**THE REQUEST:** Revise the records below by replacing each occurrence of "Where should I click to:" with "Where do I click to:", keeping every other character as it is.

(Item coordinate data)
----------

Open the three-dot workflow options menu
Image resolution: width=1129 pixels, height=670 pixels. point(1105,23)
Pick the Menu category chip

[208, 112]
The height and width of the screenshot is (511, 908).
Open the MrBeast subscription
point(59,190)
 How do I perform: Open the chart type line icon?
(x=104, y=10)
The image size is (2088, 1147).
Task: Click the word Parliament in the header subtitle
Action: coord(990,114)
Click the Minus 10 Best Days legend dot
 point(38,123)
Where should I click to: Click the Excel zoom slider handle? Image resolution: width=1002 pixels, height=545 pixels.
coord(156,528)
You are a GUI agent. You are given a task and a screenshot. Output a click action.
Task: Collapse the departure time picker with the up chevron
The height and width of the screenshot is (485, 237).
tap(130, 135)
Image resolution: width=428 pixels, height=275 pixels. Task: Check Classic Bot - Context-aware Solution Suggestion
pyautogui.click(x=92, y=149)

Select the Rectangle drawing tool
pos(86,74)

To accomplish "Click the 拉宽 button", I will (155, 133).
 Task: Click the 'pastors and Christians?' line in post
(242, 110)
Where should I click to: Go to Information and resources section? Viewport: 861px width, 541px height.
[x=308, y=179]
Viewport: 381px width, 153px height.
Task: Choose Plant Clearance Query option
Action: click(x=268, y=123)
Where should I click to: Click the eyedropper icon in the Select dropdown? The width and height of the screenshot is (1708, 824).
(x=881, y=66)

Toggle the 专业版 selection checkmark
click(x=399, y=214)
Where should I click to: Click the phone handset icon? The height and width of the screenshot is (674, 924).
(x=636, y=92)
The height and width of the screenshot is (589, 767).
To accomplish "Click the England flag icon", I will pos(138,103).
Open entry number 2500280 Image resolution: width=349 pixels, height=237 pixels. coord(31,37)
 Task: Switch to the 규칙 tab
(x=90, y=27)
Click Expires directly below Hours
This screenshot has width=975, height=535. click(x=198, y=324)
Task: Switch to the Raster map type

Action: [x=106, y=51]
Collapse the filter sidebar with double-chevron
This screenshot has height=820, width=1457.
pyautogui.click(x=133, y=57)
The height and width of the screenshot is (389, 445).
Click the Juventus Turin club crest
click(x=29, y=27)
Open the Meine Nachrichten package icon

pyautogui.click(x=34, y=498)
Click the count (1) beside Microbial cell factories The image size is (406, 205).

----------

**WORKED ANSWER:**
Open the three-dot workflow options menu
Image resolution: width=1129 pixels, height=670 pixels. point(1105,23)
Pick the Menu category chip

[208, 112]
The height and width of the screenshot is (511, 908).
Open the MrBeast subscription
point(59,190)
 How do I perform: Open the chart type line icon?
(x=104, y=10)
The image size is (2088, 1147).
Task: Click the word Parliament in the header subtitle
Action: coord(990,114)
Click the Minus 10 Best Days legend dot
 point(38,123)
Where do I click to: Click the Excel zoom slider handle? Image resolution: width=1002 pixels, height=545 pixels.
coord(156,528)
You are a GUI agent. You are given a task and a screenshot. Output a click action.
Task: Collapse the departure time picker with the up chevron
The height and width of the screenshot is (485, 237).
tap(130, 135)
Image resolution: width=428 pixels, height=275 pixels. Task: Check Classic Bot - Context-aware Solution Suggestion
pyautogui.click(x=92, y=149)

Select the Rectangle drawing tool
pos(86,74)

To accomplish "Click the 拉宽 button", I will (155, 133).
 Task: Click the 'pastors and Christians?' line in post
(242, 110)
Where do I click to: Go to Information and resources section? Viewport: 861px width, 541px height.
[x=308, y=179]
Viewport: 381px width, 153px height.
Task: Choose Plant Clearance Query option
Action: click(x=268, y=123)
Where do I click to: Click the eyedropper icon in the Select dropdown? The width and height of the screenshot is (1708, 824).
(x=881, y=66)

Toggle the 专业版 selection checkmark
click(x=399, y=214)
Where do I click to: Click the phone handset icon? The height and width of the screenshot is (674, 924).
(x=636, y=92)
The height and width of the screenshot is (589, 767).
To accomplish "Click the England flag icon", I will pos(138,103).
Open entry number 2500280 Image resolution: width=349 pixels, height=237 pixels. coord(31,37)
 Task: Switch to the 규칙 tab
(x=90, y=27)
Click Expires directly below Hours
This screenshot has width=975, height=535. click(x=198, y=324)
Task: Switch to the Raster map type

Action: [x=106, y=51]
Collapse the filter sidebar with double-chevron
This screenshot has height=820, width=1457.
pyautogui.click(x=133, y=57)
The height and width of the screenshot is (389, 445).
Click the Juventus Turin club crest
click(x=29, y=27)
Open the Meine Nachrichten package icon

pyautogui.click(x=34, y=498)
Click the count (1) beside Microbial cell factories The image size is (406, 205).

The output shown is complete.